En attendant, Gilles Roth mise sur une place financière dont les recettes seraient en partie « konjunktur-onofhängeg ». Chaque hausse des intérêts booste les bénéfices bancaires, et le budget d’État devrait en tirer parti. Quant à l’index, il fait mécaniquement augmenter les recettes de l’impôt sur le revenu des personnes physiques. L’inflation a donc aussi du bon. Mais cette cagnotte se videra aussitôt. Reste l’option de l’endettement, la barre des trente pour cent venant d’être désacralisée par ses anciens thuriféraires. Il serait « beflass » [empressé] à garder la dette publique « sou flaach wéi méiglech », assurait Gilles Roth sur 100,7. Mais après Déi Gréng, voici Déi Lénk qui commencent à viser « le Premier ministre in spe » : « En fait, il utilise en masse les deniers publics pour faire avancer sa propre carrière politique », a lancé David Wagner ce dimanche au congrès de son parti à Mamer. Un récit qui commence peu à peu à s’imposer, mettant Gilles Roth sur la défensive. Pas une interview où il ne doive justifier l’envergure financière de sa réforme fiscale. Le ministre assure que celle-ci sera en partie financée par les tranches indiciaires qui s’accumuleront d’ici 2028 (c’est-à-dire par la progression à froid). L’argumentaire commence à tourner en rond : Après le « méi Netto vum Brutto », il faudrait donc passer par du « manner Netto vum Brutto » pour déboucher sur du « méi Netto vum Brutto » … Du moins pour les anciens de la classe d’impôt 1.
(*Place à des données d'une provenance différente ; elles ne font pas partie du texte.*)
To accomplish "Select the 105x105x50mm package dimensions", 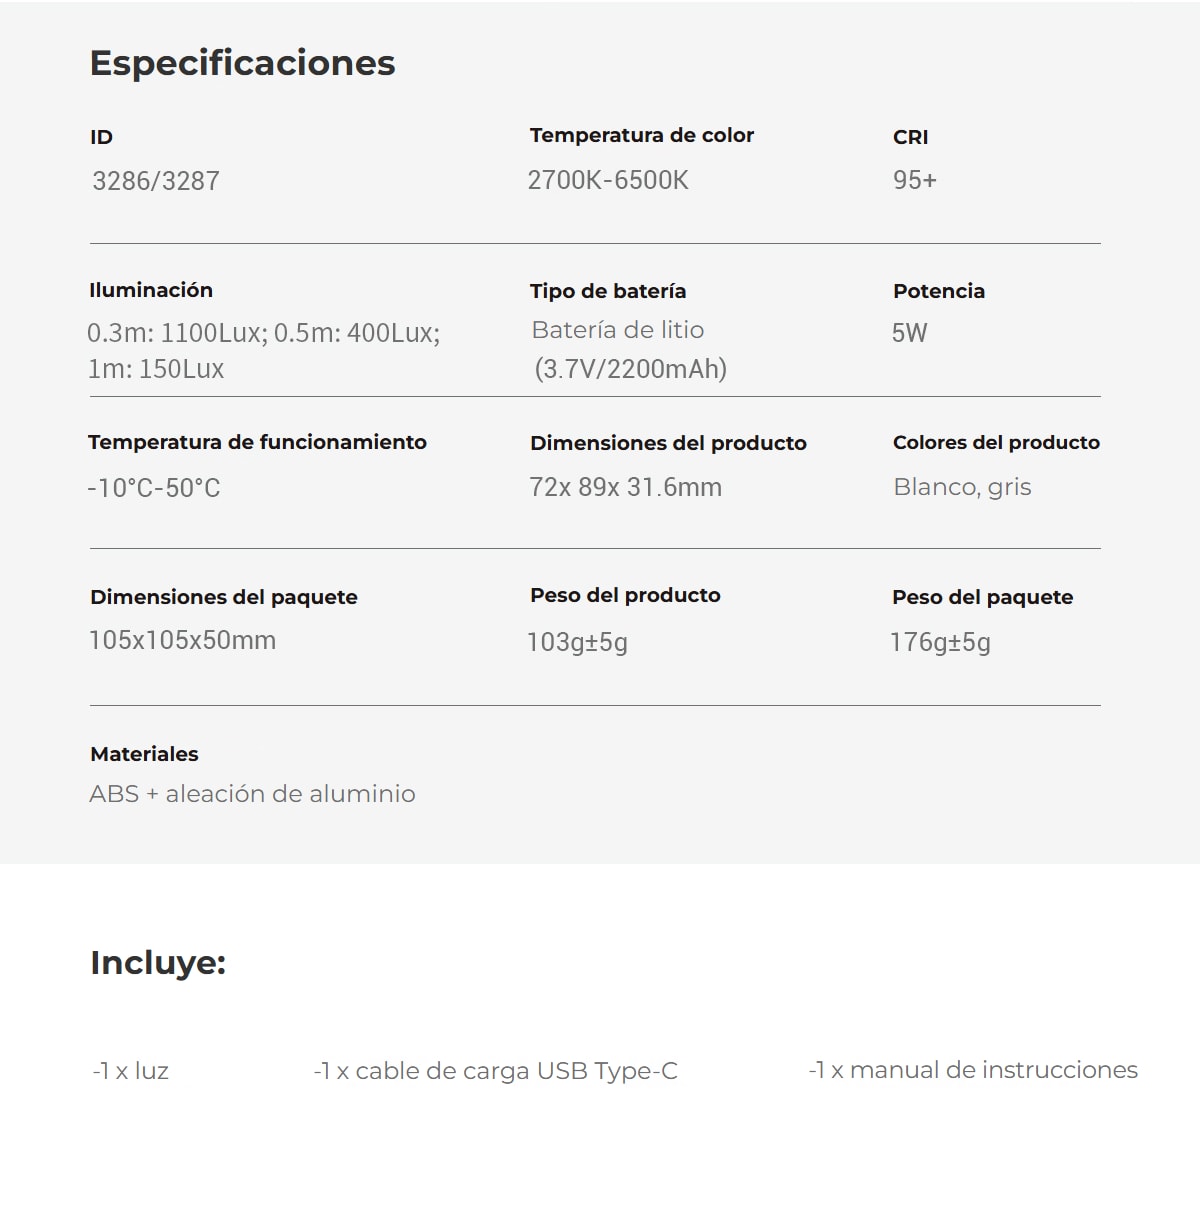I will pos(183,640).
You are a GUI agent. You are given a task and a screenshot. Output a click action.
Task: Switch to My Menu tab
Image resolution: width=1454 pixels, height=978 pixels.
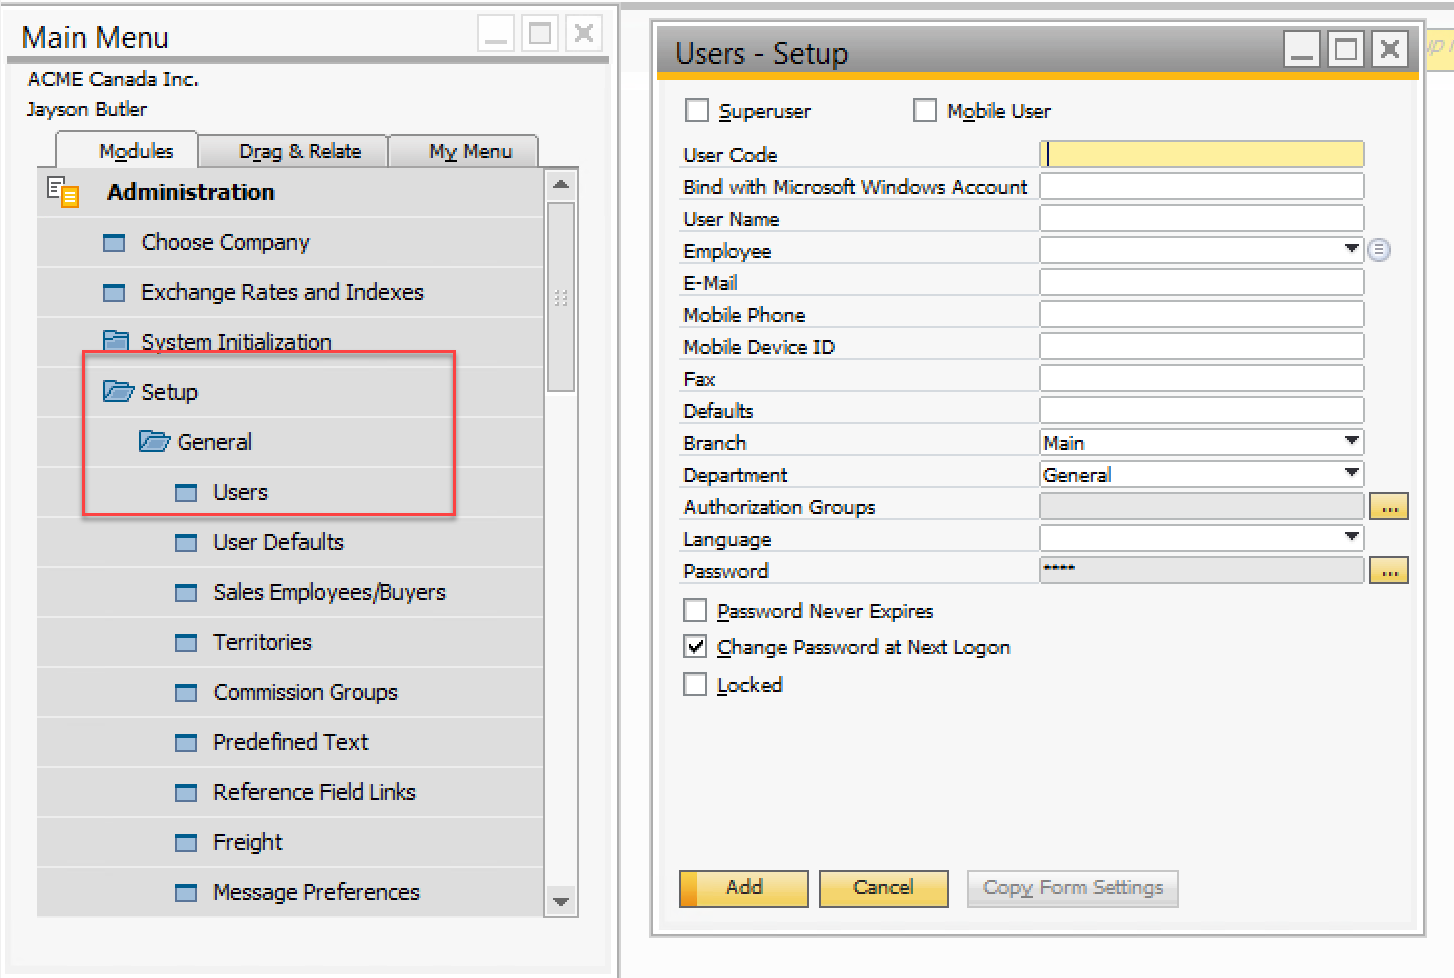pyautogui.click(x=470, y=151)
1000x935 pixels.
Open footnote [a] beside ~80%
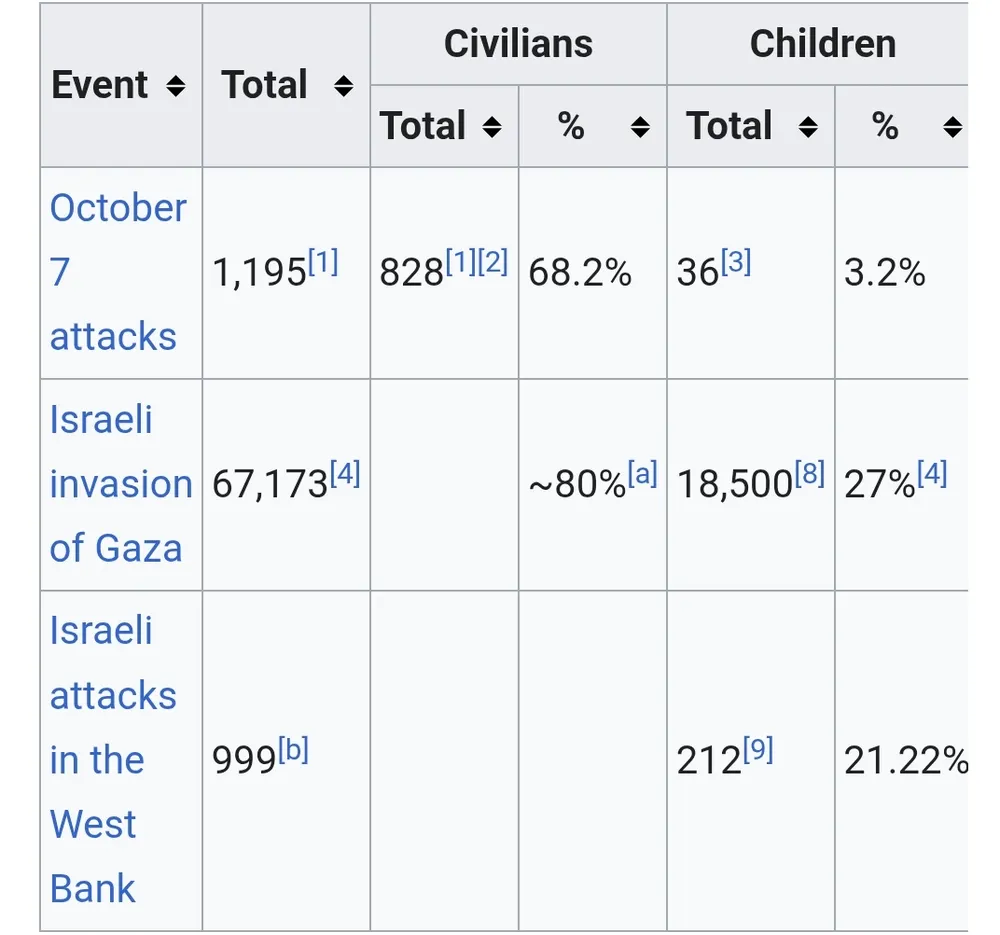tap(642, 474)
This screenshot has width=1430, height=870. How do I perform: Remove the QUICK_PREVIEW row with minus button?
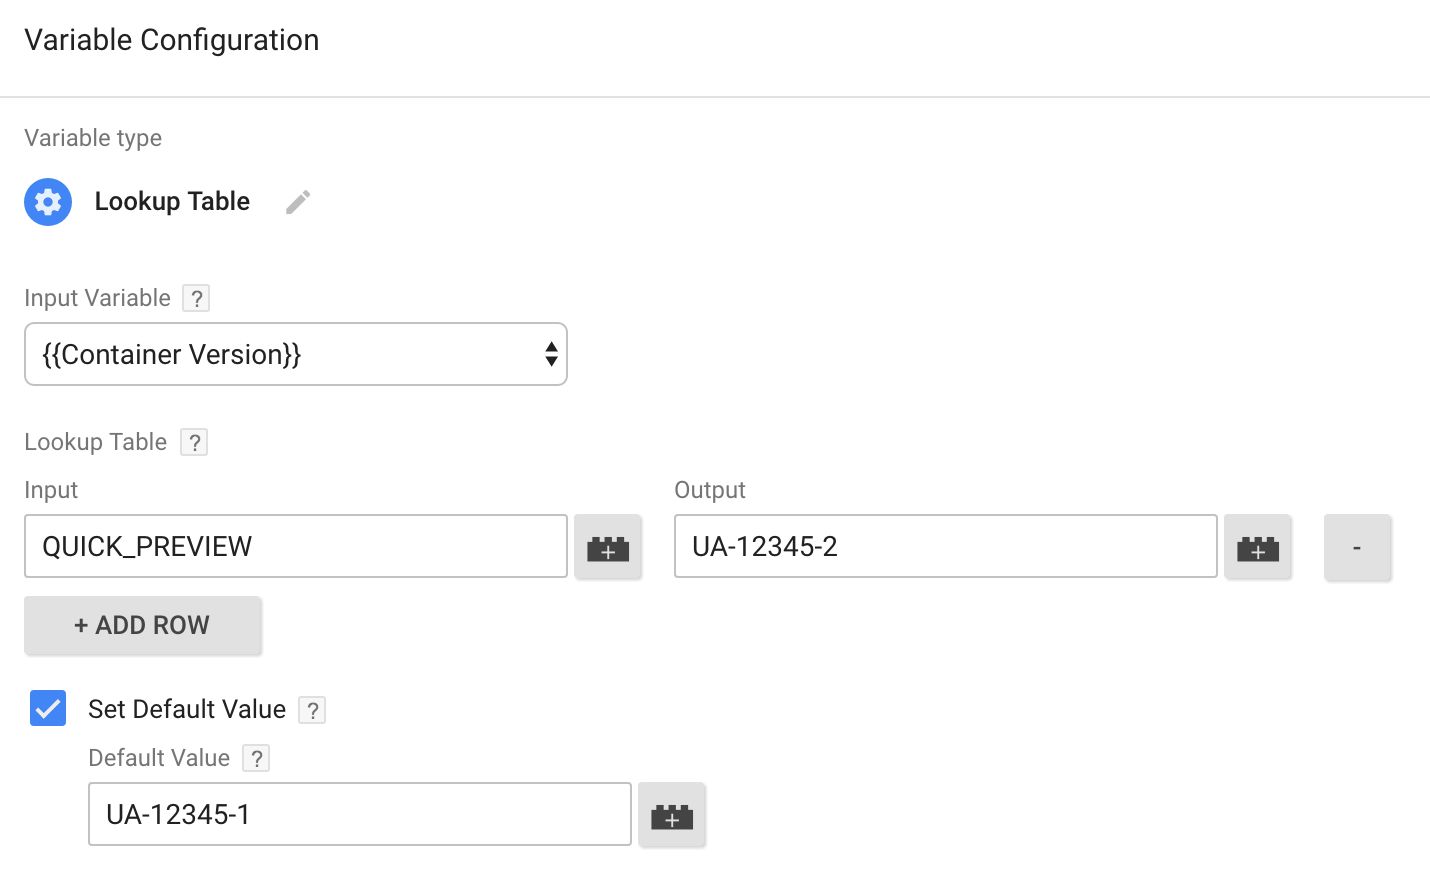1357,547
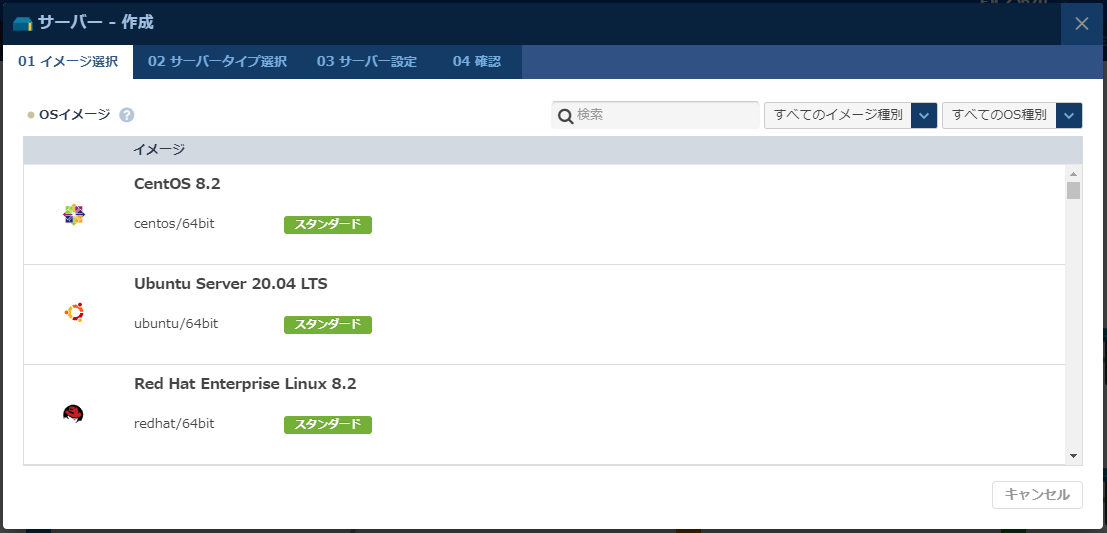This screenshot has height=533, width=1107.
Task: Click the Red Hat logo icon
Action: coord(73,414)
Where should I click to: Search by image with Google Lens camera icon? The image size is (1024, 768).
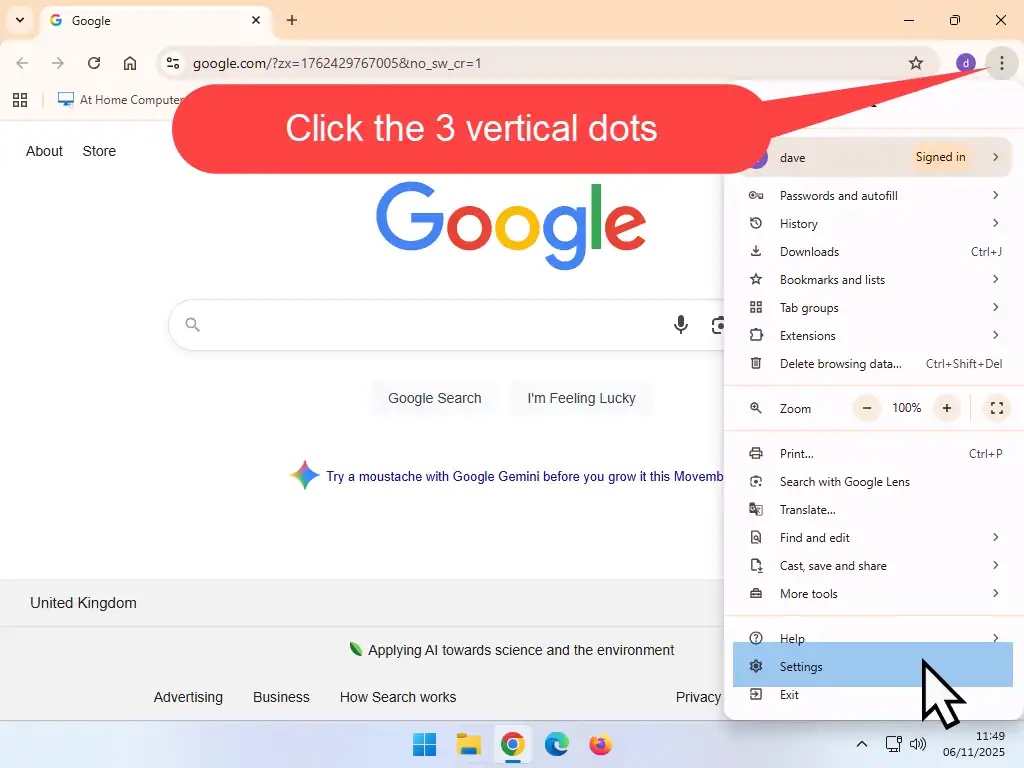coord(718,325)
La semaine prochaine, le Statec publiera ses projections : Si elles présagent une deuxième tranche indiciaire dans l’année, la pression montera d’un cran. À peu près au même moment paraîtra la « Sonndesfro » : Si la tendance baissière du CSV s’y confirme, la nervosité parmi les élus deviendra palpable. Luc Frieden est affaibli, mais au sein du CSV, on n’attaque pas (encore) ouvertement le chef. Après les tumultes internes de 2025, on veut donner l’apparence de « Rou a Stabilitéit ». Gilles Roth s’efforce de cacher ses ambitions, assurant qu’entre lui et le Premier ministre, il n’y aurait pas « l’épaisseur d’une feuille de papier à cigarettes ». Sans stratégie ni direction, le LSAP a jusqu’ici ménagé le ministre des Finances, voyant en lui son principal ticket pour un retour au pouvoir. Conscient de ce potentiel axe noir-rouge, le DP a de bonnes raisons de craindre une Spëtzekandidatur Roth. Que ce soit par calcul politique ou par solidarité de coalition, certains libéraux hésitent donc à (trop) déstabiliser Luc Frieden. Quant à Xavier Bettel, il a tout à gagner : au mieux, ce sera le ministère d’État en 2028 ; au pire, l’Hôtel de Ville l’année d’après. Voilà le genre de problème que tout politicien aimerait avoir.